In parallel to the decrease in the overall number of HIV diagnoses, there was a decrease in the number of late diagnoses. On the one hand, travel restrictions and reduced migration during the lockdown periods may have had an impact on the number of late diagnoses among non-Belgians, although this number decreased only minimally compared to previous years. On the other hand, limited accessibility to testing facilities also played a role and may have increased the delay in diagnosis for some people, as reported in the Netherlands where more advanced disease was observed at entry in clinical care after the lockdown periods [22]. Though no rebound with an increase in late diagnoses post lock-down was noticed in Belgium until end 2020, which is a preliminary reassuring signal. The trend in late diagnoses in the following year will be monitored to reappraise the extent to which HIV diagnoses were missed in 2020.
As a result of the social and physical distancing, as well as shift from the infectious diseases dedicated staff to COVID-19 care, the organization of the HIV-care had to be adapted during the periods of lockdown, with an impetus for alternative strategies such as telemedicine [5, 23]. This adaptation of care is illustrated by the reduced number of viral load tests performed during the months of March to May, linked to the postponement of these tests in clinically stable patients.
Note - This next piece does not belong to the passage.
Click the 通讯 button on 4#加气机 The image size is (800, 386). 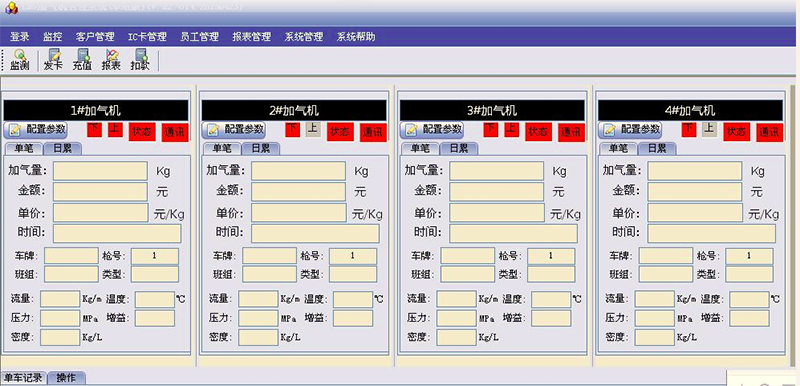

A similar trend was observed in a monocentric study in Belgium [23]. Nevertheless, the antiretroviral treatment coverage remained high in 2020 and very effective in controlling the viral load of HIV-positive patients in care. The feasibility and positive experience of this digital switch supports its use in future routine HIV care.
Similarly, prevention services had to be adapted during lock-down: renewal of the PrEP prescriptions could be done remotely by the physician allowing the collection of the PrEP pills at the pharmacy. Field prevention and support organizations reinvented their action package to adapt to the pandemic by informing PWH about COVID-19 vaccines and providing support in making vaccine appointments. The link with the community was maintained by switching to online prevention, support and sharing groups and supportive phone calls. Testing was supported through the distribution of HIV self-tests (T. Martin, Director Plateforme Prévention SIDA, personal communication, April 19, 2022). Harm-reduction services also had to adapt their service offer during the lock-down periods by limiting or stopping the public reception, introducing online support, adjusting syringe exchange programs and providing information and education on COVID-19 prevention [24].
Finally, structural inequalities related to poverty and migration may have been exacerbated during the COVID-19 pandemic, potentially limiting access to health services for vulnerable populations even more than before [25,26,27]. Our results show indeed a slight increase in HIV care interruption in 2020. The results of a study conducted among PWH revealed that the negative impact of COVID-19 was more important in the most vulnerable PWH. The reported reasons include an increased fear of COVID-19 infection, greater sense of isolation for PWH living alone, deterioration of financial situation especially for those in the informal economy, and increased uncertainty of legal status for asylum seekers. For some, this led to weight gain and bad habits such as alcohol use and other addictions (Thierry Martin, Director Plateforme Prévention SIDA, personal communication, April 19, 2022). Therefore it is essential, particularly during a pandemic period, that prevention and testing facilities as well as care are inclusive and accessible to all affected populations.